A lot of people ask what led Brianna Donaldson-Morton to Towson University.

The second-year graduate student is from Milwaukee, Wisconsin, and earned undergraduate degrees in biology and psychology from the University of Wisconsin-Whitewater.

But for Donaldson-Morton, the answer is pretty cut and dry. They traveled almost 800 miles to be part of Towson University’s experimental psychology graduate program and to conduct research with psychology Professor M. Paz Galupo.

“Research is what brought me to TU, because the research I want to work on involves gender and sexuality and its intersection with race,” Donaldson-Morton says. “I came to TU specifically to work with Dr. Galupo because that’s a lot of what she does.”

Growing up, Donaldson-Morton came from a family of medical professionals. And for a while, they planned to become a doctor or a nurse, with much of their undergrad research focusing on subjects like physics and neuroscience.

But while they found a passion for research, Donaldson-Morton discovered they weren’t fulfilled by the subjects they were investigating.

After working at their previous university’s Pride Center, Donaldson-Morton started to recognize different issues within the LGBTQIA+ community, specifically for students of color.

“We didn’t have a lot of students of color coming into our space,” Donaldson-Morton says. “I started to ask myself ‘Why are we not seeing students of color utilizing this space as much as our white students are?’”

That question inspired their research at Towson University.

After leaning more towards their biology degree in their undergraduate research, they plan to focus on the psychology aspect of their education.

“We hear about the research and the statistics of depression rates among LGBTQIA+ people are higher than their cis[gender] counterparts, but there isn’t a lot of focus on the Black community,” Donaldson-Morton says. “There is not a lot of research that focuses on the queer Black community. That's where I want my research to go.”

Another influence on Donaldson-Morton’s research interest is their own identity. They identify as a Black, American, masculine of center (a phrase that indicates a personal understanding for lesbian/queer women who present and relate to others in a masculine way), lesbian woman.

Donaldson-Morton reminds themselves to not lean too much on personal experience.

“This research is important for my own self-exploration,” Donaldson-Morton says. “But at the same time, remembering that I am the one doing this research, so I have to keep in mind, when I'm looking at stuff, to not rely too heavily on my own biases.”

Donaldson-Morton also holds a graduate assistantship in the Center for Student Diversity (CSD).

In the role, they have mainly worked with TU’s LGBTQIA+ student population but have also been able to meet with other students in CSD.

“Having that experience where I can actually do student-facing work, and interact with students has been really nice,” Donaldson-Morton says. “I didn’t start my academic career at TU, so being a part of the CSD has allowed me to feel like I’m part of the TU community.”

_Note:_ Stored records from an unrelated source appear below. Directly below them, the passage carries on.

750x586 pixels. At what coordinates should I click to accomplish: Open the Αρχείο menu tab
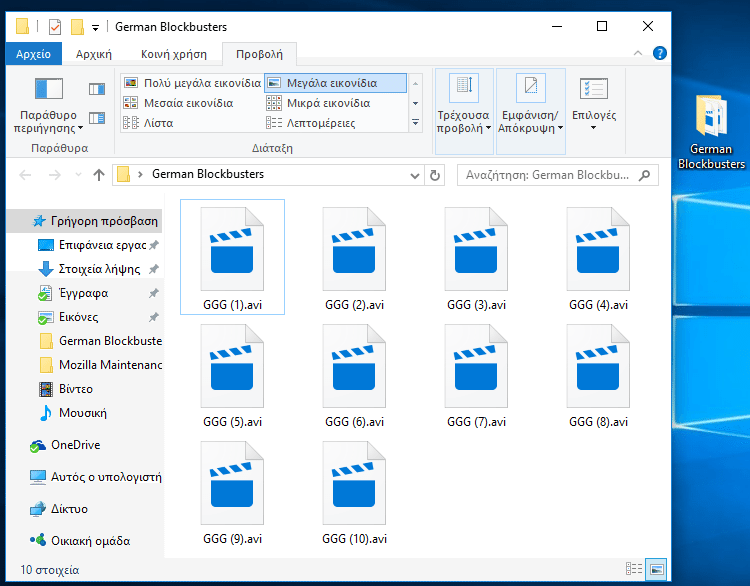coord(34,54)
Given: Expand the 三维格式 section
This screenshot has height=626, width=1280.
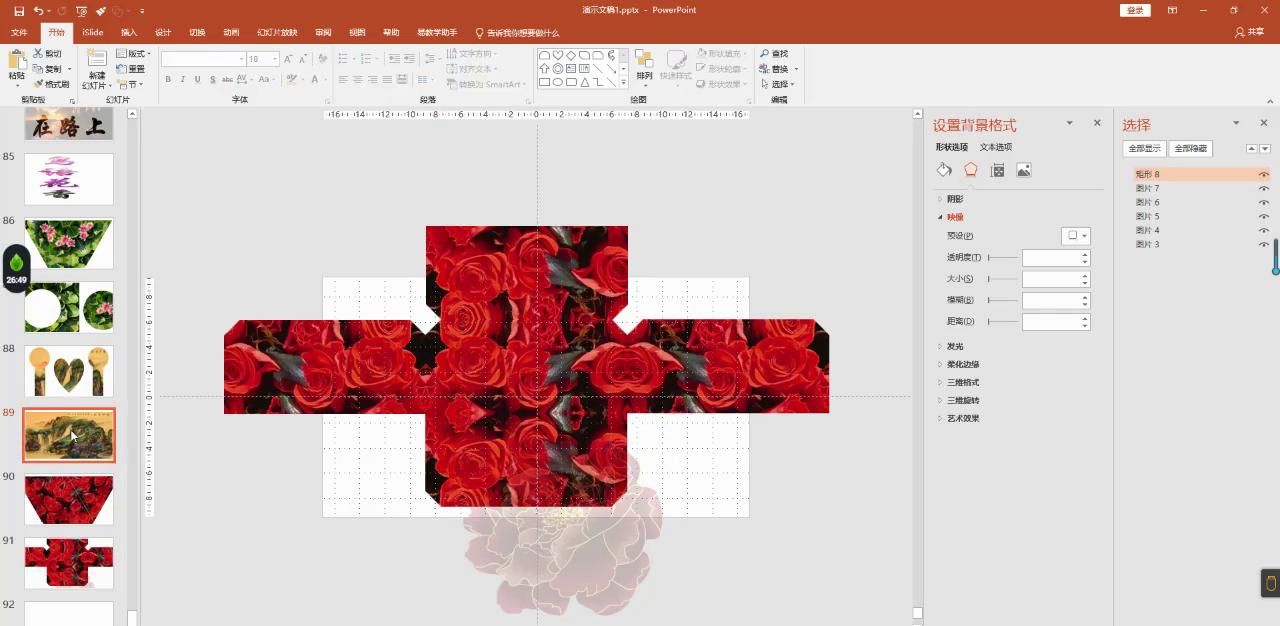Looking at the screenshot, I should pyautogui.click(x=963, y=382).
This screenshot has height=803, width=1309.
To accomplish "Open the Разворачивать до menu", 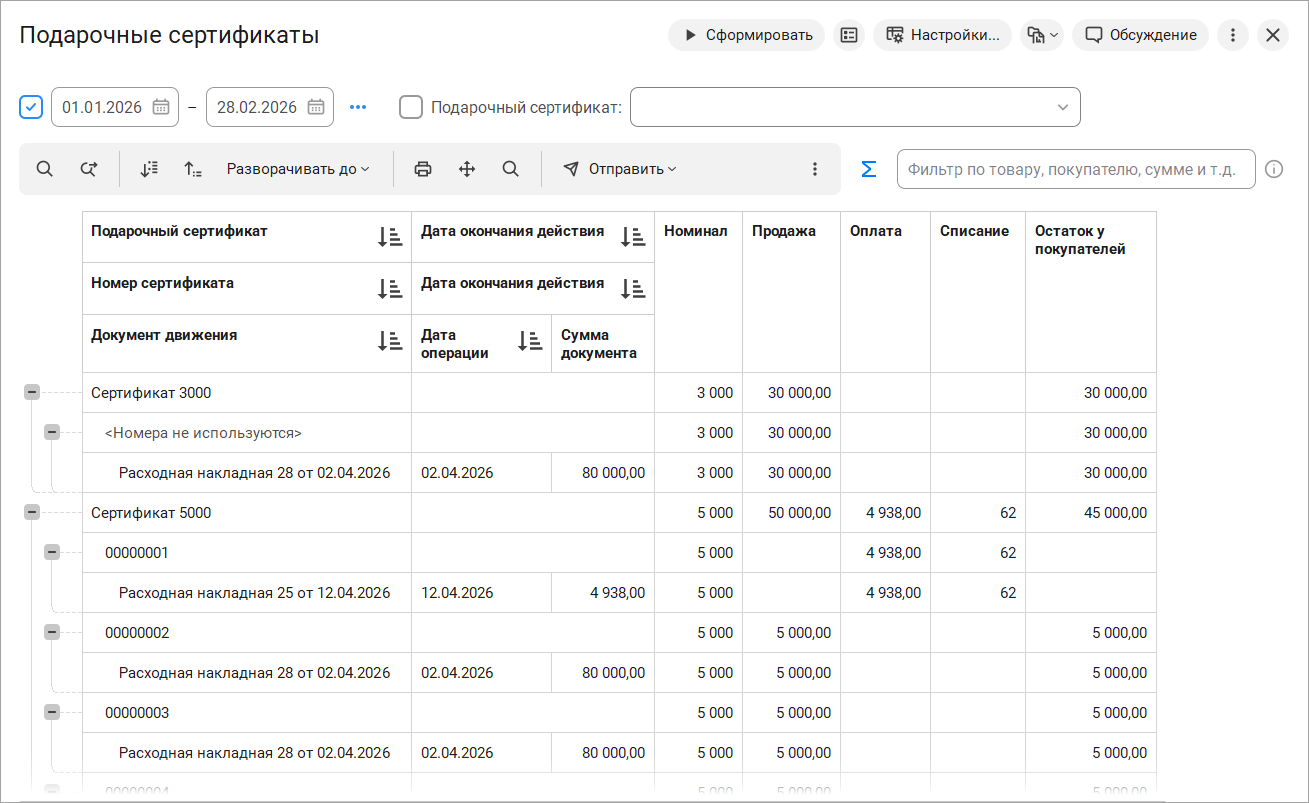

“Brianna has been a wonderful addition to the team and has brought many creative ideas to the Center for Student Diversity,” says Christa Gloster, CSD’s coordinator of sexuality and gender diversity. “She is passionate about access and equity for marginalized groups. This especially holds true for LGBTQIA+ people and folks of color.”

With one more year left at TU, Donaldson-Morton is already looking at doctorate programs in psychology, with a focus in women’s and gender studies.

They also hope to keep doing research and making it more accessible, not only to those who need it, but those who can use it to create change.

Donaldson-Morton believes they are closer to accomplishing these goals thanks to their experience at TU.

“TU has helped me to become a better researcher,” they say. “And through the CSD, I’m making so many connections through the community organizations we work with. So, I’m not only broadening my personal network, but also my professional network.”